Running a logging agent on every node is a great starting point. Once again we find using a DaemonSet is the right approach for this. At Convox we even offer this as a built-in solution using a Fluentd DaemonSet installed by default with every Rack. Fluentd provides three major functions. First it can gather all your logs from stdout or from an application specific stream. Secondly, it can store those logs in a cloud specific storage endpoint such as Elasticsearch or Stackdriver. Finally, it can stream those logs to an outside collector such as a syslog endpoint or even an S3 bucket. At Convox we also offer the option of enabling a syslog forwarder on your cluster so you can easily send all these logs to a 3rd party provider like Papertrail.
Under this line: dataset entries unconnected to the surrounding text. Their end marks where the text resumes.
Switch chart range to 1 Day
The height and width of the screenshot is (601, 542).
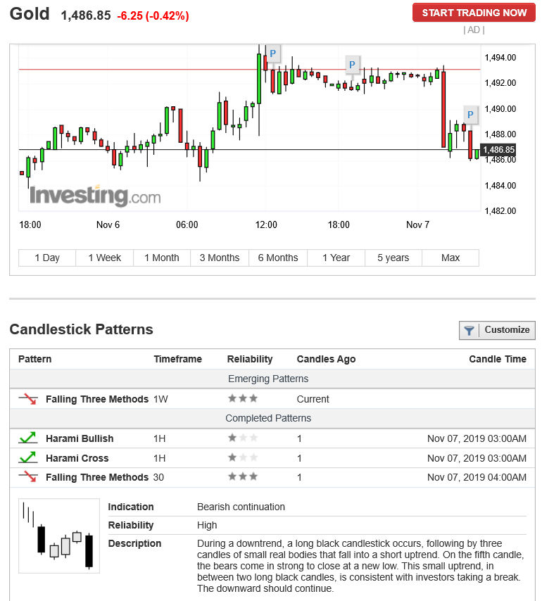(x=47, y=258)
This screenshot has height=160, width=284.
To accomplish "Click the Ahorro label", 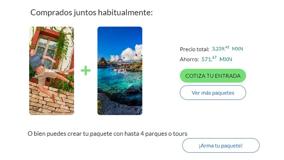I will click(x=189, y=59).
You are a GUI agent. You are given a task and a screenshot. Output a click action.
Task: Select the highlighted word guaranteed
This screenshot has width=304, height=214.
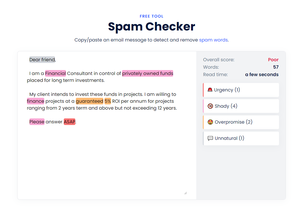pyautogui.click(x=89, y=101)
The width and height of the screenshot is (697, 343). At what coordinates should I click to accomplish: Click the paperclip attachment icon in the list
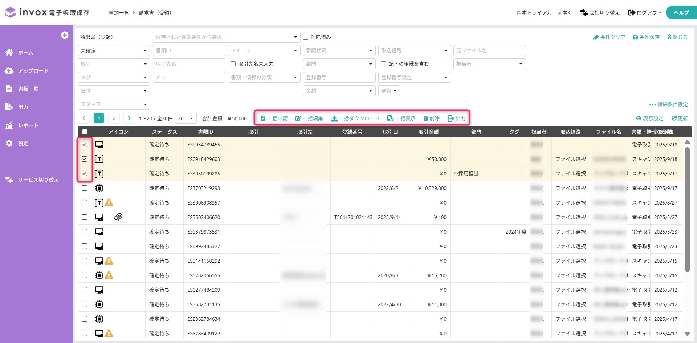point(118,217)
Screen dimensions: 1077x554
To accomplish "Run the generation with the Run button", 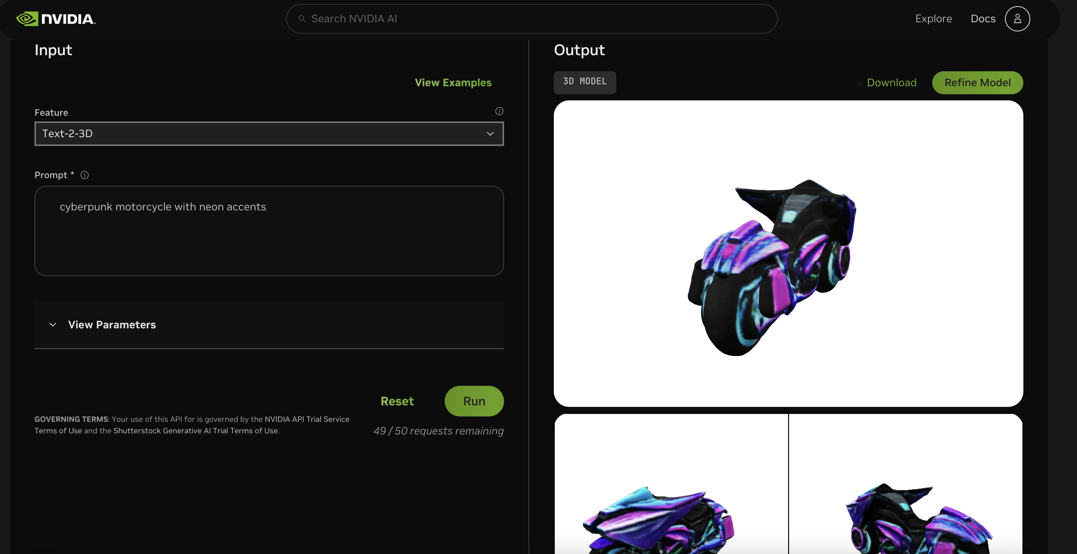I will [474, 401].
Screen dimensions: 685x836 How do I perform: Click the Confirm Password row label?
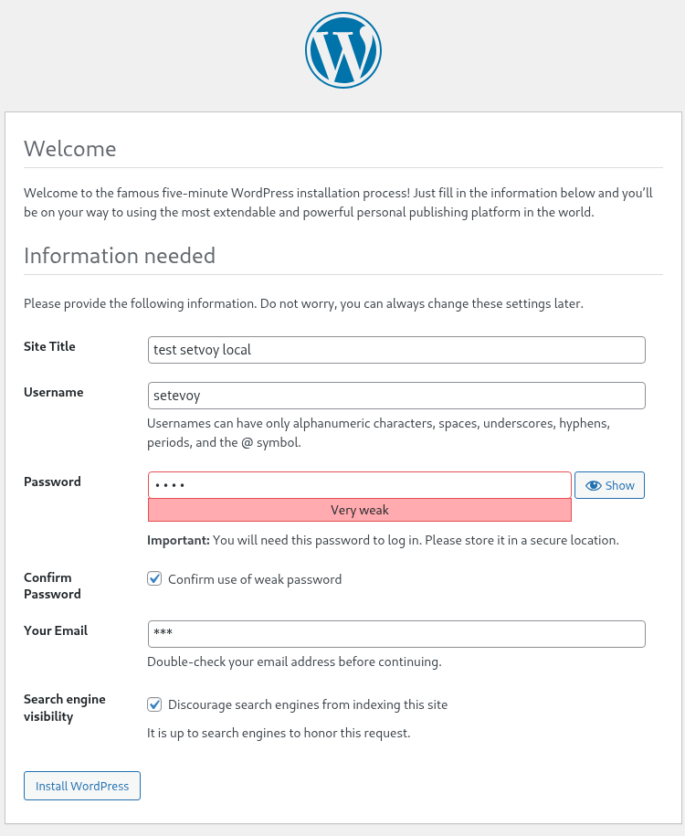coord(52,586)
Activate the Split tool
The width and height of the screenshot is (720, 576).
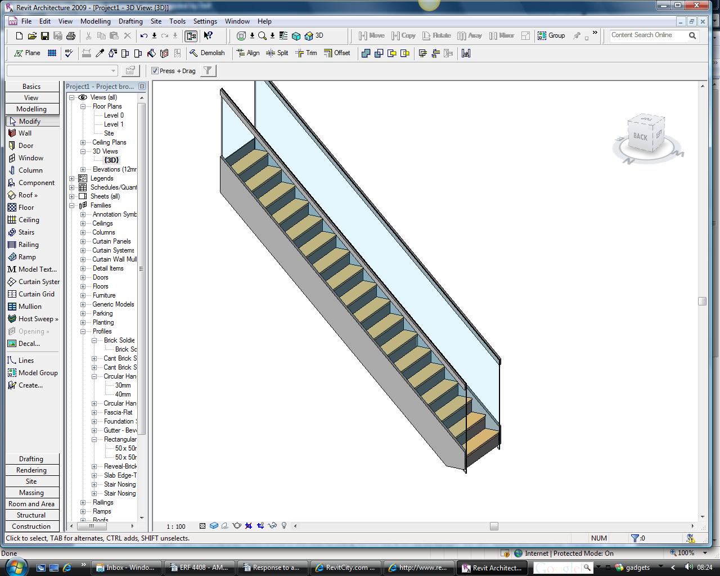[277, 53]
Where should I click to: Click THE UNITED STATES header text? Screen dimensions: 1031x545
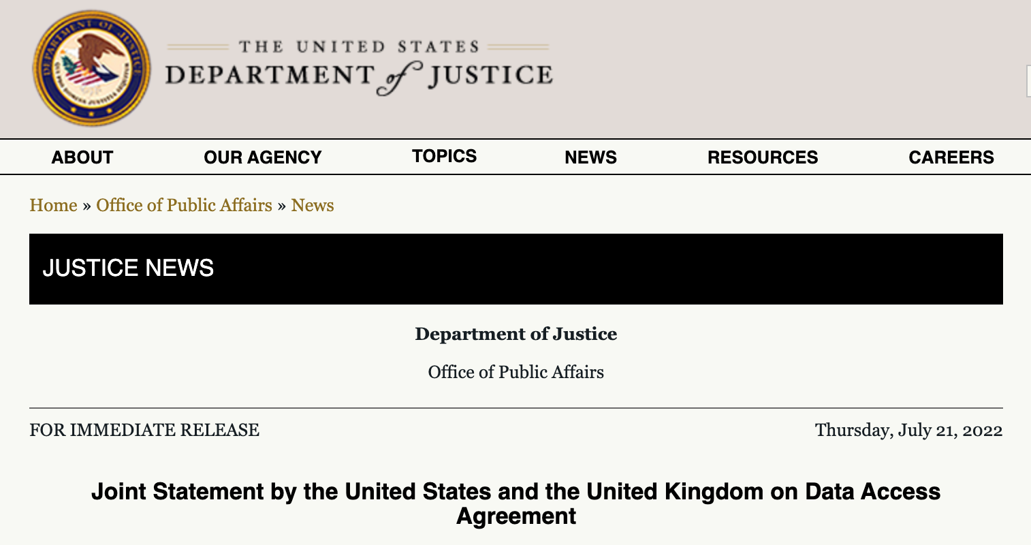coord(359,47)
If you are not running on Convox and you want to deploy a Fluentd DaemonSet you can consult their official documentation here.
One of the shortcomings of solely using the logging agent approach is that it will only collect application logs from
stderr. While this is fine for most applications, sometimes you will want to push logs directly from your application to a third party service. While there are some specific use cases for this we have found most of the third party services you would use for this also provide a DaemonSet based logging agent which you can deploy to serve as both a per Node logging agent and a custom logging endpoint. With this approach, much like we previously outlined with APM, you can push your custom application logs directly to the Agent running on the local Node and gain the benefits of tying Node and Application logs together.
If you are using a service such as Datadog or LogDNA their logging agents will collect all the Node and Application logs from
stderr. Also, in the case of Datadog if you are already using an Agent for infrastructure monitoring and/or APM you can enable logging with a simple configuration option.
Hopefully, this has given you a good overview of the various options for collecting logs for both your Kubernetes cluster and the applications you are hosting on it. As always if you don't want to worry about all this stuff you can just use Convox and we will take care of it for you!